Tip: when moving back and forth between different types of salt, be attentive to the size of the crystals and the amount of salt that a recipe may call for. One teaspoon of kosher salt may have the same salt impact as one-half teaspoon of a fine crystal salt.
Regardless which you choose, just get rid any boxes of iodine-added industrial table salt you may still have.
- Either toss your salt shaker completely or else limit it to your dining table. Instead use a small dish, sometimes called a salt cellar. See our article dedicated to tell you why using a dish of salt instead of a shaker can make your food better.
- Salt draws out moisture. This is a good thing when you add salt to a bowl of cut, in-season Jersey tomatoes; a big pinch of salt to a bowl of 2 or 3 cut-up tomatoes will pull out the bright, acid juice and then all you need is a drizzle of olive oil and some turns of a pepper mill to have an amazing tomato salad (add pieces of celery, English cucumber and red onion for crunch).
- Salt draws out moisture. This is a bad thing when you don't want it. For example, if you're sautéing mushrooms, don't add salt until the end or else the mushrooms will excrete lots of water, making it hard to get a brown, crispy surface. Likewise, only salt meat just before cooking or else the salt will draw out juices, making the surface wet and hard to brown.
- When cooking pasta, add lots of salt to the water so that it tastes like the sea. This will flavor the pasta without making it salty.
- If you're cooking a whole fish or a game bird in a salt crust, use kosher salt; some recipes will call for adding egg whites to the salt to help hold the crust in shape.
- If you are making a sauce or gravy by reducing a liquid in which you've cooked meat, such as a pot roast, be very light handed with the salt until you taste at the end. This is because the process of reduction will intensify everything, including the saltiness.
- Some grains and legumes can get tough if they're salted too soon. Salt them when they're nearly finished, not at the start of cooking.
You can always add salt but you can't take it away (I've heard about that trick of putting a potato in something that's over-salted; I'd rather avoid the problem to begin with). Add salt gradually and keep tasting before you add more.

--- WORK INSTRUCTION 1 ---
Which ingredients does the passage of salt tips suggest adding to the tomato salad for crunch? List every one.
--- WORK INSTRUCTION 2 ---
Print the passage of salt tips word for word, starting with "- Salt draws out moisture. This is a good" and going on through "making it salty.".

Stored entries
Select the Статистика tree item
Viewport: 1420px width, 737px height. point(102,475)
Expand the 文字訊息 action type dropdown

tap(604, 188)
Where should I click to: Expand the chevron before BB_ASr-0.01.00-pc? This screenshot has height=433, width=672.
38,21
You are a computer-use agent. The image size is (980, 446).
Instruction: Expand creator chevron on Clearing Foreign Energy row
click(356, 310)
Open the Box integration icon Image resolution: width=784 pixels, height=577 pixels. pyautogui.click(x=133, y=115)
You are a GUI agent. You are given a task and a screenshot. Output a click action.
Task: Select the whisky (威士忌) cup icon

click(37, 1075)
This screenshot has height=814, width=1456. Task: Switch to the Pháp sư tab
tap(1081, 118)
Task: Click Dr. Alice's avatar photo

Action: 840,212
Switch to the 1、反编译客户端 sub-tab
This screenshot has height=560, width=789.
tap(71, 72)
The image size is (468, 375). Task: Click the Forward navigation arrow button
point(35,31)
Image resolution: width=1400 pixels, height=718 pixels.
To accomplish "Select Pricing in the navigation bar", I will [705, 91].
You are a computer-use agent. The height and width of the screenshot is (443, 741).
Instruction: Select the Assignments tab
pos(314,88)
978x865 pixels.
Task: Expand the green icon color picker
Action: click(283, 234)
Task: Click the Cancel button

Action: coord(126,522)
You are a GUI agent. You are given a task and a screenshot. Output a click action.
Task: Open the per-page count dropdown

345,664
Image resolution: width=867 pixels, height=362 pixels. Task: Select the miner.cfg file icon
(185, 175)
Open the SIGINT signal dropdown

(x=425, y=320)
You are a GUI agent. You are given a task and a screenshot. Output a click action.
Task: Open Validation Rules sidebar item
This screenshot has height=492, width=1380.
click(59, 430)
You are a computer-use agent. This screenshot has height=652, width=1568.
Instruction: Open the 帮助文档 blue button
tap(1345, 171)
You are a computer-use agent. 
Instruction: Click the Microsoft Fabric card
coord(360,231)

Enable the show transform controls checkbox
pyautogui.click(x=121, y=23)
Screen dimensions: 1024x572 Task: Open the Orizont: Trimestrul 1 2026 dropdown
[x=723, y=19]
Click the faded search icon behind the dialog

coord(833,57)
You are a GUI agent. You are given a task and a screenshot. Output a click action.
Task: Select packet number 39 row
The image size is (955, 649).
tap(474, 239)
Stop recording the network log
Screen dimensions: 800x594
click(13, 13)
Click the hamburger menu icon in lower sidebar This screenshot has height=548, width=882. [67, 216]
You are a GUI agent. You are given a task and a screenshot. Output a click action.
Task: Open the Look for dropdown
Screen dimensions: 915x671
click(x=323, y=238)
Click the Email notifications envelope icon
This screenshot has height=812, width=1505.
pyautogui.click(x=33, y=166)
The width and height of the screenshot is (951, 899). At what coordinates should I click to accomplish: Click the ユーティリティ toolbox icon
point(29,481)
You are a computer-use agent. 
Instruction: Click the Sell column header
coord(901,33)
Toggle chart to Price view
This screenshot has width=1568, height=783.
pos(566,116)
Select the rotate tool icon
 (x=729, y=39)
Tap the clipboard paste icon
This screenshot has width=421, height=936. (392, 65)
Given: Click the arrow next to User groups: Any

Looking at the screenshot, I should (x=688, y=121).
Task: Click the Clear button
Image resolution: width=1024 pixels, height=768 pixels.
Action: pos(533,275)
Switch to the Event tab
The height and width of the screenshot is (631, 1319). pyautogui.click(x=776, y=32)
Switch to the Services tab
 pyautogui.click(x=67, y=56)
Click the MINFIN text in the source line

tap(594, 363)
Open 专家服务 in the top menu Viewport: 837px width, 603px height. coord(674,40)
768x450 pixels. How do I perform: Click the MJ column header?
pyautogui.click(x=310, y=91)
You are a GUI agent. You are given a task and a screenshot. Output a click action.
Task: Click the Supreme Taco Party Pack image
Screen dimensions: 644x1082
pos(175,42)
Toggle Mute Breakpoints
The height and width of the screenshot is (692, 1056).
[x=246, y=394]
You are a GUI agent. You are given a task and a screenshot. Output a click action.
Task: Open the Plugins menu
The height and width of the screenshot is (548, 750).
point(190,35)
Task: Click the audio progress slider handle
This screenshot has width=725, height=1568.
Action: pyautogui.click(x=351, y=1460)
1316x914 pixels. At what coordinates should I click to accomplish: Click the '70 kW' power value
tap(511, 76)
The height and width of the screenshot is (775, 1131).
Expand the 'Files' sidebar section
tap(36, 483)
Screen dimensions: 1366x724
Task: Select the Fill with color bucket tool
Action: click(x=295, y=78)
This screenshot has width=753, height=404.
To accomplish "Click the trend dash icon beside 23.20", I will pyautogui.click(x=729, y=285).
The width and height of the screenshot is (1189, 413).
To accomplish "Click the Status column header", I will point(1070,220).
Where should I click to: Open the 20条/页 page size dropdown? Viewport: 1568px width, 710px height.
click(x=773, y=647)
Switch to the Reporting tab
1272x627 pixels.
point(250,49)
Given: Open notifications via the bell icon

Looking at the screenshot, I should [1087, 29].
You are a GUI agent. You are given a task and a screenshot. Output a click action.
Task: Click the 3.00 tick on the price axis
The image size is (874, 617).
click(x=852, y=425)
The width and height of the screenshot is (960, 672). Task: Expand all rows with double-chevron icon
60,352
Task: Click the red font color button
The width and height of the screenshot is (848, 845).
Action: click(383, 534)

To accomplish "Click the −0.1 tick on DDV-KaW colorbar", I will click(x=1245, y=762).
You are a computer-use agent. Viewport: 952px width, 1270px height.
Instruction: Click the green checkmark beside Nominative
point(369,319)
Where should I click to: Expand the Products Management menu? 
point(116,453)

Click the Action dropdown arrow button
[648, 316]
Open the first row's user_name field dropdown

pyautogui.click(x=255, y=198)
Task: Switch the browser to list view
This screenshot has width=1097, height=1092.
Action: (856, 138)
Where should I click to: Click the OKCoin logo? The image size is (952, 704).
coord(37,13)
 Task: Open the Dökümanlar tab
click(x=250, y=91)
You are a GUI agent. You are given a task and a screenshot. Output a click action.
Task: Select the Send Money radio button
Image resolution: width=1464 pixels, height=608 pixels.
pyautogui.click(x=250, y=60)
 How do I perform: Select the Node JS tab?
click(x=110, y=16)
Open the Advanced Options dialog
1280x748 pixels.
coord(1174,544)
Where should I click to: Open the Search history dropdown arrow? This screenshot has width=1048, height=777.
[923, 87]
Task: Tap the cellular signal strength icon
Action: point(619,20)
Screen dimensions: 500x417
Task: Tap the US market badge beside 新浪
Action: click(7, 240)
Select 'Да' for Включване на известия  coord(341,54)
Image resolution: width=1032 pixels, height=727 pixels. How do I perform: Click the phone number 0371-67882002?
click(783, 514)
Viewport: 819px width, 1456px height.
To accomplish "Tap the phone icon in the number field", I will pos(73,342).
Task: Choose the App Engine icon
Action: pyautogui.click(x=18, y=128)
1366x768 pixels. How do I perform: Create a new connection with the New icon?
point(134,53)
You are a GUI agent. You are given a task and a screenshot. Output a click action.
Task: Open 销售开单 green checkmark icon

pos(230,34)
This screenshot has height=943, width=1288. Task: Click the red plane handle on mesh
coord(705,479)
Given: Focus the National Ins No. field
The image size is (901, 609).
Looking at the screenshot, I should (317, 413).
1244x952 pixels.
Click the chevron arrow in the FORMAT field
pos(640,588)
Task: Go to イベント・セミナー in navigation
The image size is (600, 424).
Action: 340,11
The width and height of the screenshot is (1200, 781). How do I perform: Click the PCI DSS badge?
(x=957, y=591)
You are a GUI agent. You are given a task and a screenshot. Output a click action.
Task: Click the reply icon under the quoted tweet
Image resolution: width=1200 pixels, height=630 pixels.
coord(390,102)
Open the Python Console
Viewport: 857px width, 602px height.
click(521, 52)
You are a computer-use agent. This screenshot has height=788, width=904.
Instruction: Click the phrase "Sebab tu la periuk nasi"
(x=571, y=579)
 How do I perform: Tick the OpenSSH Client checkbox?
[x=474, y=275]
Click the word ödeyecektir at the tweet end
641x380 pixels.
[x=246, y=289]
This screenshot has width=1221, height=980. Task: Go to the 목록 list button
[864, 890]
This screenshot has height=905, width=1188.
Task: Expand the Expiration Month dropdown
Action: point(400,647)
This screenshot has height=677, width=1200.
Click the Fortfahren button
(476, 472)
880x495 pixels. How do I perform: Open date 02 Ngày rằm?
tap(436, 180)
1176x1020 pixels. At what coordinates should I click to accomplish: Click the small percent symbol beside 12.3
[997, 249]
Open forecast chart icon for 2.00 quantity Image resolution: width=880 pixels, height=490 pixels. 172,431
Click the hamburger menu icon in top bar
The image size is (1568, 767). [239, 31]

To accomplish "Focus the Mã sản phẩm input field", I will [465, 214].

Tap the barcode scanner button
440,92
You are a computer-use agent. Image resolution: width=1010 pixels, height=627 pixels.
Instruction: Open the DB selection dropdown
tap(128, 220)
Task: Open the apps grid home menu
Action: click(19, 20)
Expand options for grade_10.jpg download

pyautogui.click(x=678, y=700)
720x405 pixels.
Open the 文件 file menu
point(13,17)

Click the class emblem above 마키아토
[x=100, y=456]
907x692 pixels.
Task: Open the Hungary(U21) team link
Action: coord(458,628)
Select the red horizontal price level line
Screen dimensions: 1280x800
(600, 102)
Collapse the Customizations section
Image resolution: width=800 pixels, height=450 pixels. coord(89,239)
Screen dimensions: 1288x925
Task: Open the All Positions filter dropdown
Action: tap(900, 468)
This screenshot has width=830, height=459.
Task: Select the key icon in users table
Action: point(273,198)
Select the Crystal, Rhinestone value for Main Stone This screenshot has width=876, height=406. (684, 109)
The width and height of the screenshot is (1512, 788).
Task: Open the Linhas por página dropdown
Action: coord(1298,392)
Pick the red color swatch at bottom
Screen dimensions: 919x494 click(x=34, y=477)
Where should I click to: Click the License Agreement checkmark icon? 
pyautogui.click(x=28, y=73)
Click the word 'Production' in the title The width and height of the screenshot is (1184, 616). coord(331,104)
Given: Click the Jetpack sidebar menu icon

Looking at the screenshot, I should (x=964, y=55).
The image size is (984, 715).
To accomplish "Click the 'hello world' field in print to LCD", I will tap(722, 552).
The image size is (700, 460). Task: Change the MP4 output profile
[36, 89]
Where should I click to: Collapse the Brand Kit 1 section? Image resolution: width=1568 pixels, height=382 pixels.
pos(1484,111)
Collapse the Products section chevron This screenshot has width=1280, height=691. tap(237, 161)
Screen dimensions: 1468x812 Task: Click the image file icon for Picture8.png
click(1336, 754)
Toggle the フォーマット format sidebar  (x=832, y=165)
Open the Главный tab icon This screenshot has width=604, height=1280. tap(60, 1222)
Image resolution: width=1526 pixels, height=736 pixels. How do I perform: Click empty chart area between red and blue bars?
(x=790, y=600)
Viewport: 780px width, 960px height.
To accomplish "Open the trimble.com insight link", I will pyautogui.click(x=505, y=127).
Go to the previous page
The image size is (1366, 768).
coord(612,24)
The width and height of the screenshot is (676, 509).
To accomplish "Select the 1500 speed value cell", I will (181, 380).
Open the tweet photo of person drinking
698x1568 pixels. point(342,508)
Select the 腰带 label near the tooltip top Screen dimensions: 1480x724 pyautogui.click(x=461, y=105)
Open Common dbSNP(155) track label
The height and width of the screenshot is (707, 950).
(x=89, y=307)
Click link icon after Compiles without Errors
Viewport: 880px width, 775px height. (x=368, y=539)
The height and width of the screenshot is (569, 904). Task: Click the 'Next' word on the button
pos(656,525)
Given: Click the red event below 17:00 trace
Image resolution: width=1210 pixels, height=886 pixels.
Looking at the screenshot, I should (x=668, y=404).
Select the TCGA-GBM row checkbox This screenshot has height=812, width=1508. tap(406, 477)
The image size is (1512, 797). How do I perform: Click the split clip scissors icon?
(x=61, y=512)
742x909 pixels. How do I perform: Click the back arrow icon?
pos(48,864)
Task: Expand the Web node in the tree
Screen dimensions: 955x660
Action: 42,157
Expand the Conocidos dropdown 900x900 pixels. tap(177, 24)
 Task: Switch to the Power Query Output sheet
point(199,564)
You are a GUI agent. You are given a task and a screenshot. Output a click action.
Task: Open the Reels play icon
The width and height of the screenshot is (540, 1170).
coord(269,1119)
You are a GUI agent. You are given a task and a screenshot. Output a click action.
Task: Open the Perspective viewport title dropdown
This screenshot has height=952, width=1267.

--- PROBLEM SOLUTION 1 ---
- Celery
- English cucumber
- Red onion

--- PROBLEM SOLUTION 2 ---
- Salt draws out moisture. This is a good thing when you add salt to a bowl of cut, in-season Jersey tomatoes; a big pinch of salt to a bowl of 2 or 3 cut-up tomatoes will pull out the bright, acid juice and then all you need is a drizzle of olive oil and some turns of a pepper mill to have an amazing tomato salad (add pieces of celery, English cucumber and red onion for crunch).
- Salt draws out moisture. This is a bad thing when you don't want it. For example, if you're sautéing mushrooms, don't add salt until the end or else the mushrooms will excrete lots of water, making it hard to get a brown, crispy surface. Likewise, only salt meat just before cooking or else the salt will draw out juices, making the surface wet and hard to brown.
- When cooking pasta, add lots of salt to the water so that it tastes like the sea. This will flavor the pasta without making it salty.